BEGIN DOCUMENT SEGMENT

I'm in the process of redownloading all of my iTunes purchased songs with iTunes Plus, so far about 490 of my ~530 songs have been made available DRM free and I've downloaded them all, some content I have downloaded originally with DRM is no longer available from iTunes, such as German metal band, Rammstien, their 'Reise, Resise' CD and the Du Hast single, comic John Valby's song 'One More Beer', Country artist Clay Walker's CD 'Live, Laugh, Love'. Other content from these artists and bands are available for download, and DRM free but why would these be gone? Also Linkin Park, I redownloaded my music collection over a period of a few days and just hit the Buy button at random, I got all the tracks I wanted off of Linkin Park's first CD, Hybrid Theory, except for the big hit, In The End, now I see that CD is no longer offered in iTunes Plus. So I have 6 tracks off the CD DRM free, but one not. What gives?

Another thing I'm not too happy about is, 'High School Never Ends' from Bowling For Soup, I originally downloaded the track off the unedited CD, the song has the 'Explicit' label next to it in my iTunes Library, the album artwork has the Parental Advisory label on it, but the song is the edited version. Same goes for the song 'Nextel Chirp' by Maceo, but this is a bit stranger. The only song I ever downloaded by the guy was that song, but in 'Upgrade My Music To iTunes Plus' a different song on the same CD is offered for me to download for 30 cents. So I said screw it and just download Nextel Chirp DRM free for the full 99 cents, again the album and song are clearly marked Explicit, but the song is edited.

And perhaps the thing that burns me most, this is probably my own fault for giving in, about 50 of my DRM infected songs never showed up under 'Upgrade To iTunes Plus', All of my Billy Joel tracks, Better Days by Goo Goo Dolls, anything off of Metallica's Master of Puppets CD and a bunch of others. If I would search the iTMS for those songs it would show up as being in iTunes Plus, if I bought it I'd get something along the lines of 'You've Already Downloaded This Song with DRM, Go To Upgrade to iTunes Plus to download it DRM fee'. But how could I have done that when the songs never showed up there? So I bit the bullet and paid the full 99 cents for all those songs. I'm not to happy about spending 50 bucks on something I should have got for $15.

I'd just like an explanation on why all of this happened.


----------



## brant (Jul 6, 2008)

i have an ipod, and use itunes, but i'm far from an expert on it.

END DOCUMENT SEGMENT

Answer these questions from the iTunes Plus forum post.
1. Which track from Hybrid Theory did the writer fail to get DRM free?
2. What price was a different song on the same CD as 'Nextel Chirp' offered for under 'Upgrade My Music To iTunes Plus'?
3. About how many of the writer's DRM songs never showed up under 'Upgrade To iTunes Plus'?

BEGIN DATA BELOW

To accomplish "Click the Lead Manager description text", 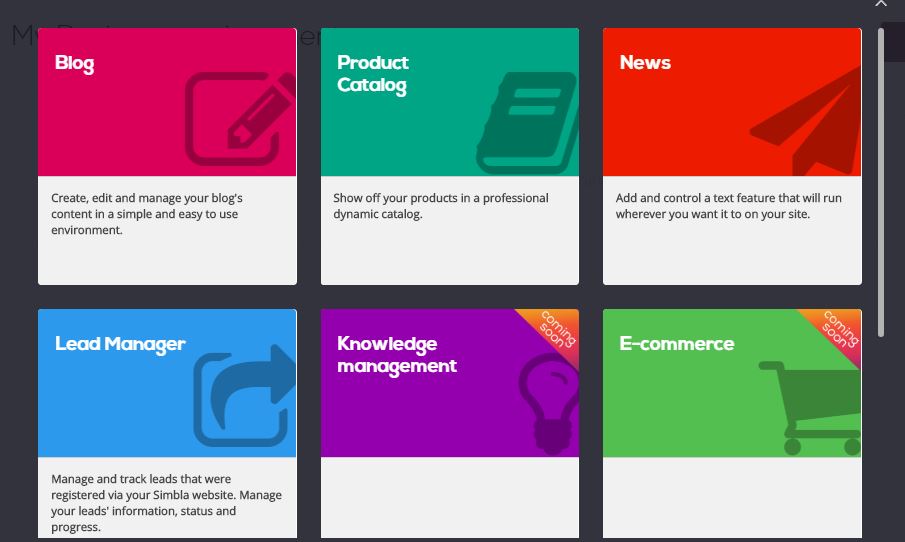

END DATA BELOW

→ **EXPECTED ANSWER**:
1. In The End
2. 30 cents
3. About 50